図7を参照すれば、メンブラン層180はメンブラン層180を貫通する開口702を有することができる。開口は液路124の一部とすることができる。すなわち、流入チャネル176及び流出チャネル172は、メンブラン層180の開口702を通って延びることができる。したがって開口702は行と列を有するマトリックスを形成することができる。メンブラン層180は、例えばシリコンで形成することができる。メンブランは25μm未満のように比較的薄く、例えば約12μmとすることができる。
【0053】
アクチュエータ層324を、メンブラン層180に隣接させる、例えば取り付けることができる。アクチュエータ層はアクチュエータ401を有する。アクチュエータは加熱素子とすることができる。あるいは、アクチュエータ401は、
図2,8及び9に示されるように、圧電素子とすることができる。
【0054】
図2,8及び9に示されるように、それぞれのアクチュエータ401は、下部電極190及び上部電極194を含む、2つの電極の間の圧電層192を有する。圧電層192は例えばチタン酸鉛ジルコニウム(PZT)膜とすることができる。圧電層192の厚さは、約1μmと4μmの間のように、約1μmと25μmの間とすることができる。圧電層192はバルク圧電材料で形成することができ、あるいは物理的気相成長装置を用いるスパッタリングによるかまたはゾル-ゲル法によって形成することができる。スパッタ圧電層は柱状構造をとり得るが、バルク圧電層及びゾル-ゲル圧電層はよりランダムな構造をとり得る。いくつかの実施形態において、圧電層192は、
図8に示されるように、全てのアクチュエータの面内及び間にわたって拡がる連続圧電層である。あるいは、
図2及び9に示されるように、圧電層は、隣り合うアクチュエータの圧電領域が相互に接触しないように、例えば隣り合うアクチュエータを分離する間隙が圧電層にあるように、セグメントに分けることができる。例えば、圧電層192はほぼ円形につくられた島構造とすることができる。個々に形成された島構造はエッチングで作製することができる。

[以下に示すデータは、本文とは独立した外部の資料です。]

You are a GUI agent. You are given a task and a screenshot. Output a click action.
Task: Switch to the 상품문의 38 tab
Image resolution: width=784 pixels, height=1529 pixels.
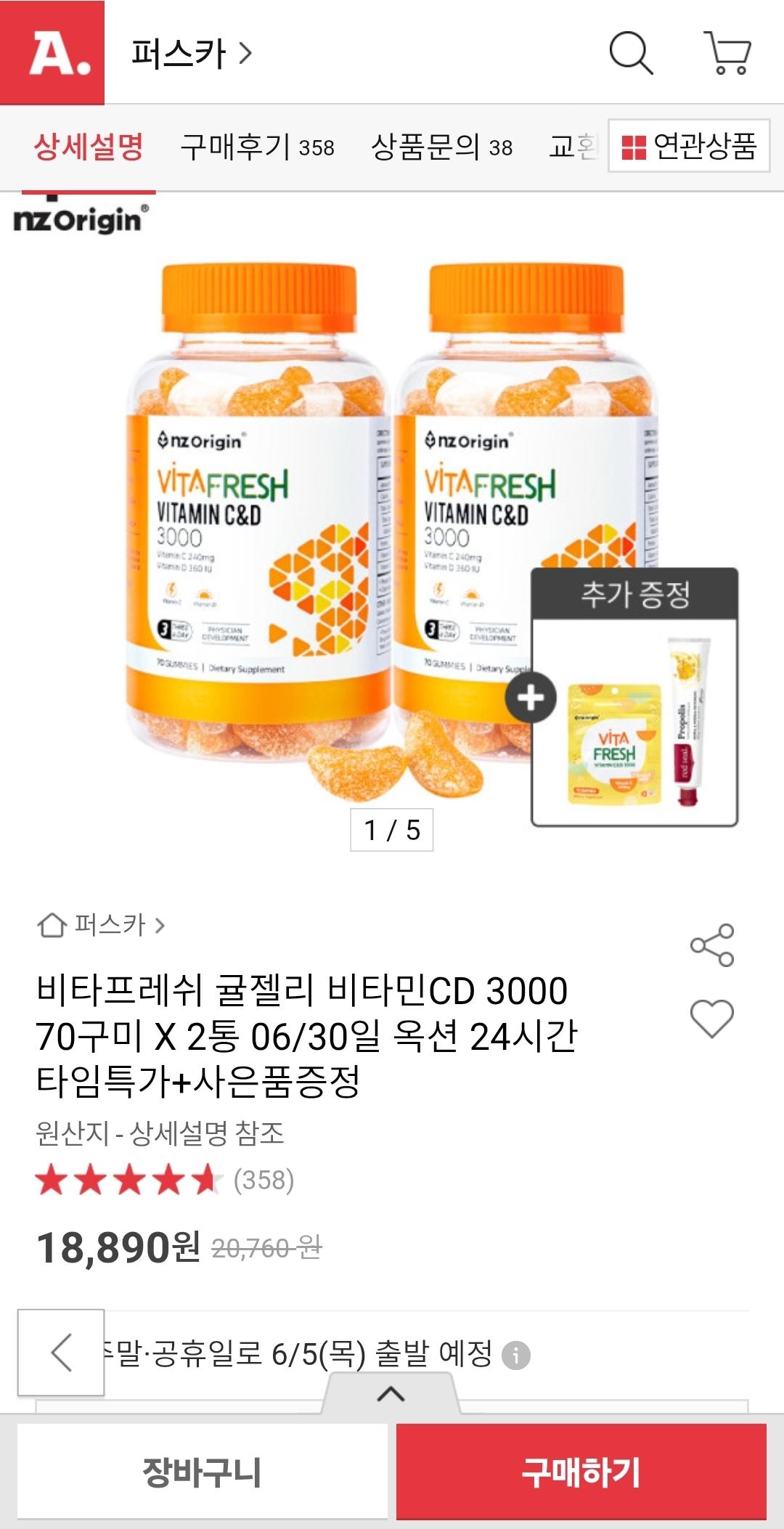pyautogui.click(x=441, y=147)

図2に示されるように、圧電層192が連続ではない場合に上部電極と下部電極の相互接触を防止するために、絶縁物層、例えばSU8または酸化物の層のような、底面保護層214を用いることができる。以降の処理工程中にアクチュエータを保護するため、及び/またはモジュールの動作中に水分からアクチュエータを保護するため、絶縁物層、例えばSU8または酸化物の層のような、上面保護層210を用いることができる。
【0055】
いくつかの実施形態では駆動電極層である、上部電極194は導電材料で形成される。駆動電極として、上部電極194は、液体射出サイクル中の適切な時点に圧電層194にかけて電圧差を供給するために、コントローラに接続される。上部電極194はパターン形成された導電層を有することができる。例えば、
図8及び9に示されるように、上部電極194はリング電極とすることができる。あるいは、上部電極194は中央電極または内部電極及びリング電極をともに組み込んでいる二重電極とすることができる。
【0056】
いくつかの実施形態では基準電極層である、下部電極190は導電材料で形成される。下部電極は接地することができる。下部電極はメンブラン層180に直接にパターン形成することができる。さらに、下部電極190は、
図8及び9に示されるように、複数のアクチュエータに共通とすることができて、複数の電極にかけて拡がることができる。上部電極194及び下部電極190は、金、ニッケル、ニクロム、銅、イリジウム、酸化イリジウム、白金、チタン、チタン-タングステン、酸化インジウムスズまたはこれらの組合せで形成することができる。本実施形態において、保護層210及び214は連続層であり、ポンピングチャンバ174に重なる孔及びリード222を有することができる。そのような構成においては、
図2に示されるように、保護層210及び214はアクチュエータ401のまわりだけに配置することができる。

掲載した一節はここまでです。